As I became more and more comfortable in my own skin as an individual but moreover as a leader, I became more sensitive to other people’s unease in social situations and especially new or hard topic conversations. For example, a new conversation would be the dreaded networking conversations of trying to appear really interested in the person in front of you and somehow squeezing in what you do and how you really need this sale without too much small talk in about 45 seconds. Hard topic conversations would be those difficult talks about how someone was underperforming, or how a close family member was struggling with a taboo topic. As my internal radar started picking up on others discomfort I used humor to set them at ease, lighten the moment, and hopefully move on quickly. What I found was sometimes the opposite effect would happen. When my true colors were revealed as a somewhat unpredictable, gawky, nerdy girl it actually opened the door for people to share more and more of what was on their hearts and minds. My unconscious tactic of trying to keep uncomfortable social conversations at bay actually drew people in closer, gave them an opportunity to share deeper, and dump a whole lot of concerns, frustrations, and broken heartedness in my lap. In other words, the more I tried to hold people at arm’s length and keep the interactions as brief as possible actually opened doors for more and more problems for which I didn’t always have the answer.

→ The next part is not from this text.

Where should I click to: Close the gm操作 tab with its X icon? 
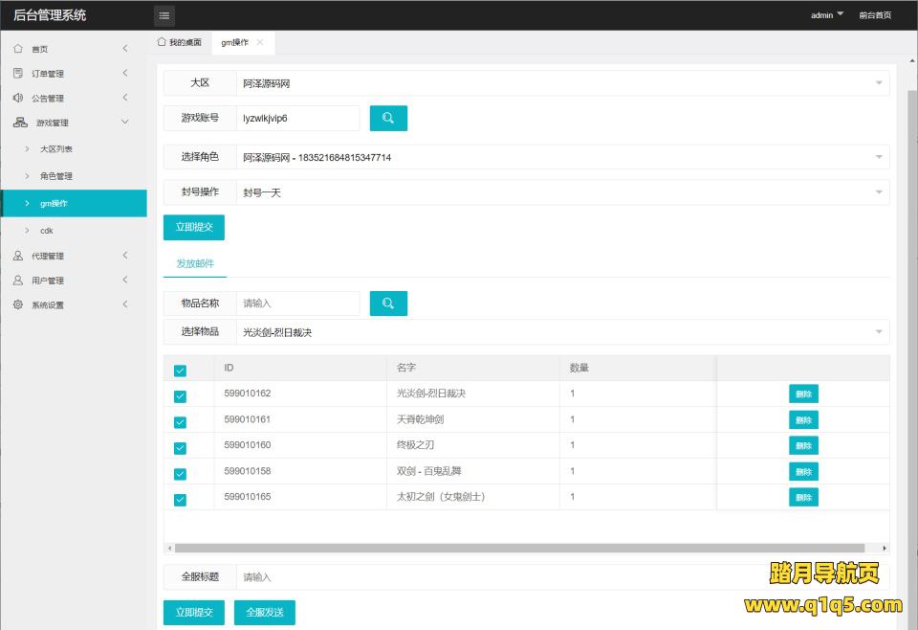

This led to one of the biggest Aha’s in recent years in my life. I rarely had the answer people were looking for but I did have love, compassion, and empathy if I allowed myself to feel those things and then act on them. I became more aware that I had so much more to learn about love, how it was shared, what it meant, and its power. I also realized I needed to be much more generous with this advancing definition of love. I was grievous of how I had limited the power and strength of the words “I love you” within my own faith and Christian practices. I understood in every sphere of influence other humans whether they knew it or not were in desperate need of unqualified forgiveness and unconditional love. When someone treats others poorly, acts out, stabs someone in the back, talks behind people’s backs, drinks too much, takes drugs, commits crimes, etc. they are calling for love. Those acts should be seen as what they really are, a call for love. They also needed this not just one time but over and over again.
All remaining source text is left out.